Farhad Khosrokhava :La situation est bien différente aujourd’hui de celle des années 90 dont parle Michael Muhammad Knight. Désormais le djihad est profondément anti-américain et anti-européen par la même occasion. Pour les extrémistes musulmans, l’Occident a une attitude anti-islamique, démontrée à travers la politique pro-Israël des Etats-Unis ou l’intervention française au Mali.
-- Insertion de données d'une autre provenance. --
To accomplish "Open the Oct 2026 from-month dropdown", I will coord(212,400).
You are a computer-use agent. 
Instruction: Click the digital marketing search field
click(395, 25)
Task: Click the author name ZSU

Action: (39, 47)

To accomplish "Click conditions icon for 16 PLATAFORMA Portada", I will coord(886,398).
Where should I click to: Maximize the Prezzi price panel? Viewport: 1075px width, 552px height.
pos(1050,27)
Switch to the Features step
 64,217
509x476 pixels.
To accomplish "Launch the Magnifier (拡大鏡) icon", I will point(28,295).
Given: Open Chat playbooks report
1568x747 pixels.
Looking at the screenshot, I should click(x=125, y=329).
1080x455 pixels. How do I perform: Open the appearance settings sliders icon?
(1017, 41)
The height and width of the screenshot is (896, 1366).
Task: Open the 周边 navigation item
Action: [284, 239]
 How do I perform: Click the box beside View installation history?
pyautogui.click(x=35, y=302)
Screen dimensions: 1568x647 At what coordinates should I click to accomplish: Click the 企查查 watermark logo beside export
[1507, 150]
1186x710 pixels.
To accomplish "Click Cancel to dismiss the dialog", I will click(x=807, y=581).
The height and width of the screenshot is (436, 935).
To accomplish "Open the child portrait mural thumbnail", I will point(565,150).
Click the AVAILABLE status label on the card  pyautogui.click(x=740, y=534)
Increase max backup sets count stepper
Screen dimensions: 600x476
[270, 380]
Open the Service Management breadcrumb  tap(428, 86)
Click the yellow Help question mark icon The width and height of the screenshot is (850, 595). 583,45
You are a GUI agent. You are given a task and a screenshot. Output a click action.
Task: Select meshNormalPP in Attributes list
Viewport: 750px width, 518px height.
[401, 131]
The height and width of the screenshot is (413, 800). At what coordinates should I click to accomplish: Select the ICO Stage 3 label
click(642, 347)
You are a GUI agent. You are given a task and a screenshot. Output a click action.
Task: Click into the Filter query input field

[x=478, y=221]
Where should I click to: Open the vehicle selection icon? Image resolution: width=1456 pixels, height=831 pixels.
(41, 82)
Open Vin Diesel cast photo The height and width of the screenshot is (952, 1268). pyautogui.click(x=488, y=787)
Aujourd’hui, quiconque se rend dans un pays arabe avec l’intention de faire le djihad sera pris en charge par une organisation extrémiste qui le guidera et le confortera dans ses choix.

Pour les djihadistes d’aujourd’hui, l’amour de la patrie et du monde semble donc avoir disparu, au profit d’un amour de la religion et d’une volonté de l’imposer.

Le djihad au Levant et en Irak relève en effet "d’une obligation religieuse" à en croire les termes de Mourad Fares, une obligation de défendre ses frères de religion et sa patrie récemment proclamée contre une armée étrangère. "Un rendez-vous historique pour la communauté musulmane, prédit par notre prophète Mahomet et qu’on attend tous depuis des siècles. C’est la troisième et dernière guerre mondiale qui a commencé ici. Le monde entier contre l’Islam", ajoute-t-il.

Comment de jeunes occidentaux en arrivent-ils à développer une telle vision des choses, à la conclusion que le monde serait en guerre contre l'islam ? 

Romain Caillet :La réponse à cette question est intrinsèque aux motivations de ces jeunes occidentaux à partir faire le djihad. Au début des évènements en Syrie, la principale motivation qui a pu pousser ces jeunes à partir était de venir en aide à un peuple qui se faisait massacrer par un dictateur, un peuple auquel ils se sentaient appartenir. De manière générale, à chaque grand conflit, comme lors du conflit israélo-libanais de 2006 ou du conflit croato-bosniaque à partir de 1992, des combattants français ont voulu s’investir et aller aider leurs "frères". Certains sont devenus terroristes par la suite, d’autres se sont rangés. Aujourd’hui, c’est surtout l’instauration d’un Etat islamique qui prévaut. Ils y voient un événement historique et religieux, prophétisé dans les textes sacrés musulmans, auquel ils ont envie de prendre part. Ils veulent faire partie de l’Histoire.

Une dimension religieuse que laissent transparaître les mots utilisés par Mourad Fares au cours de l’interview, tels que "prophétie", "obligation religieuse" ou encore "prêcheur", terme qu’il préfère à celui de recruteur.

Pourquoi le vocabulaire religieux est-il à ce point important pour lui ?

Romain Caillet :Il y a quelque chose d’universel à vouloir venir en aide à un peuple victime. Mais dans le contexte du conflit en Syrie et en Irak, au-delà du djihad, ce qui unit ces jeunes aux populations opprimées, c’est l’Islam. Par conséquent, la dimension religieuse joue un rôle très important. Dans les hadiths, les textes écrits de la tradition musulmane, la Syrie, et plus largement le Levant, tient une place importante.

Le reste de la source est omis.